Come Fly With Me - Part 2

Having flown Easyjet to Rome last weekend, I think that it may be useful to add a paragraph or two on the 'tactics' that one may employ to have the seat next to you free when seats are not allocated.
First and foremost, make sure that you are among the first to board the flight - that really should go without saying. 'Doing a Usain Bolt' off the starting blocks as soon as boarding starts is of paramount importance. Casually strolling in aboard, thinking that you're cool as a cucumber, will mean only one thing, ie. that you'll be stuck in a middle seat for the next two hours. Don't say I didn't warn you.

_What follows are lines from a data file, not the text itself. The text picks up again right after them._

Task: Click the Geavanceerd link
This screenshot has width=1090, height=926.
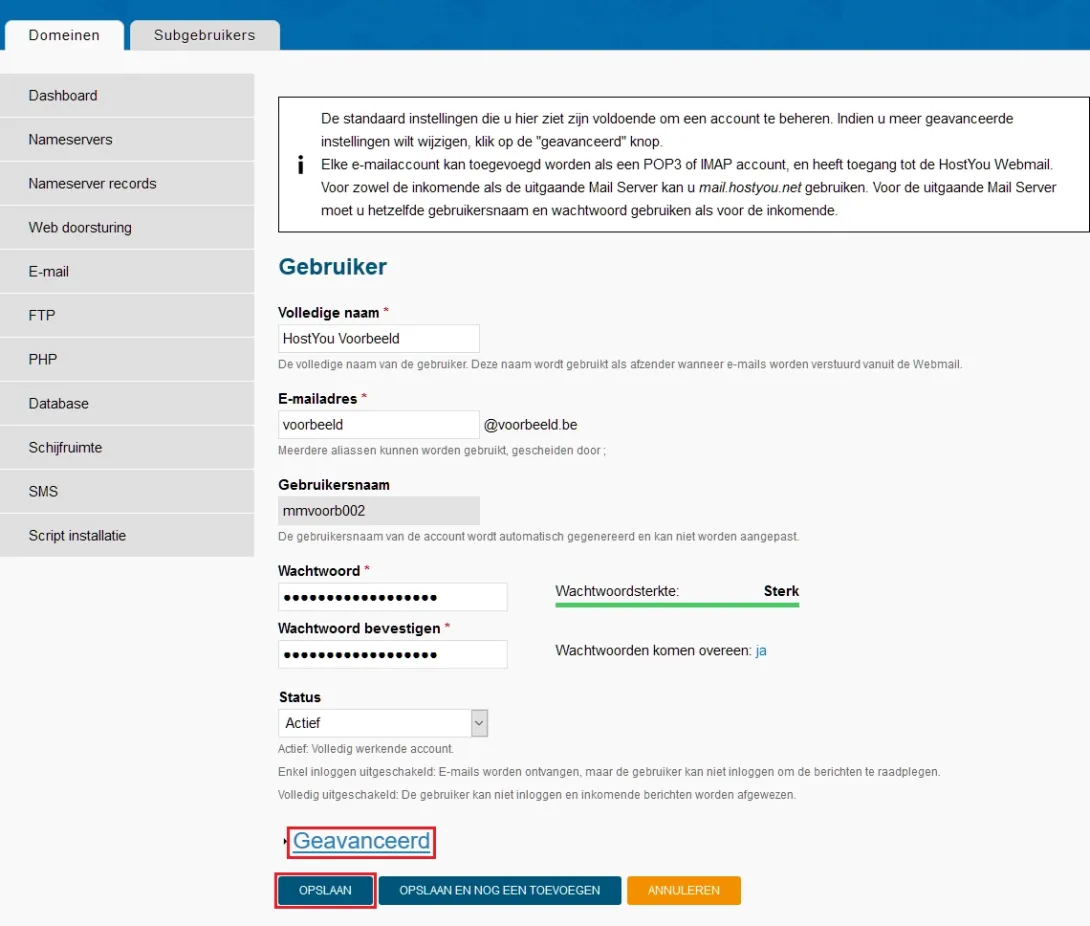Action: point(361,842)
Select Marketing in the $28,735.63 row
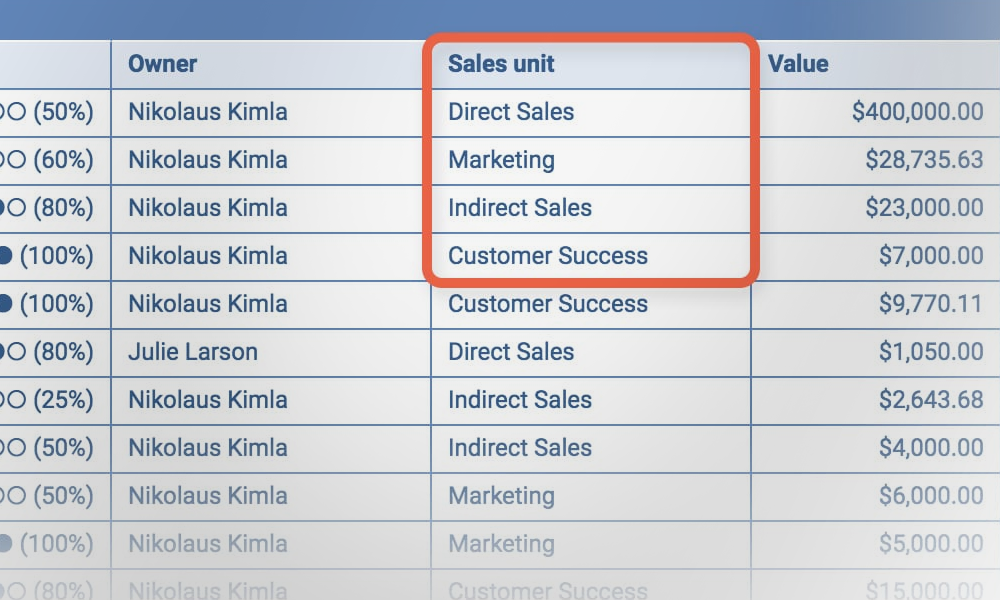This screenshot has width=1000, height=600. pyautogui.click(x=501, y=160)
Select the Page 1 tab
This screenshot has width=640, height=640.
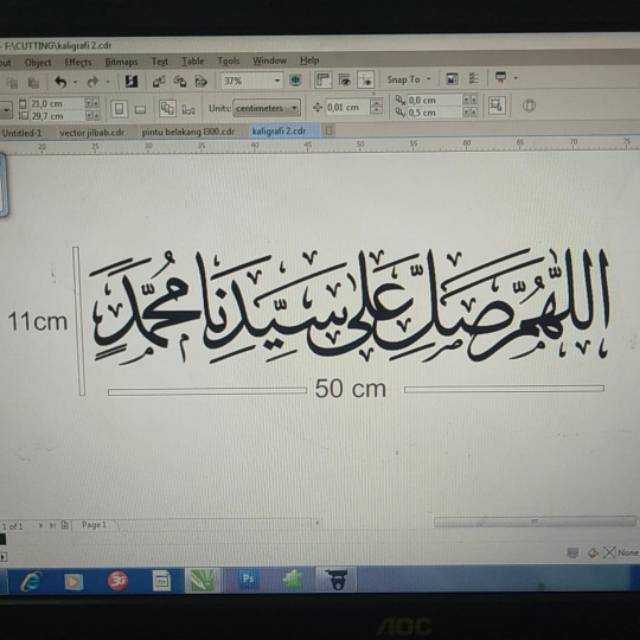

Once you have managed to make most of your fellow passengers eat your dust and have secured the seat of your choice, your next job is to scrutinise your fellow passengers coming down the aisle and mentally draw your 'persona non grata' list. Ooohhh, that one looks like a weirdo. Hopefully he prefers a seat at the back... I believe that weirdos are ranked in 3 categories: 1) Little Bit Weird: if I really have to, I will sit next to one for two hours (after all I am not that normal myself); 2) Quite Weird: use all your peaceful means of dissuasion to avoid sitting next to one of them; 3) Russians: no comment is necessary.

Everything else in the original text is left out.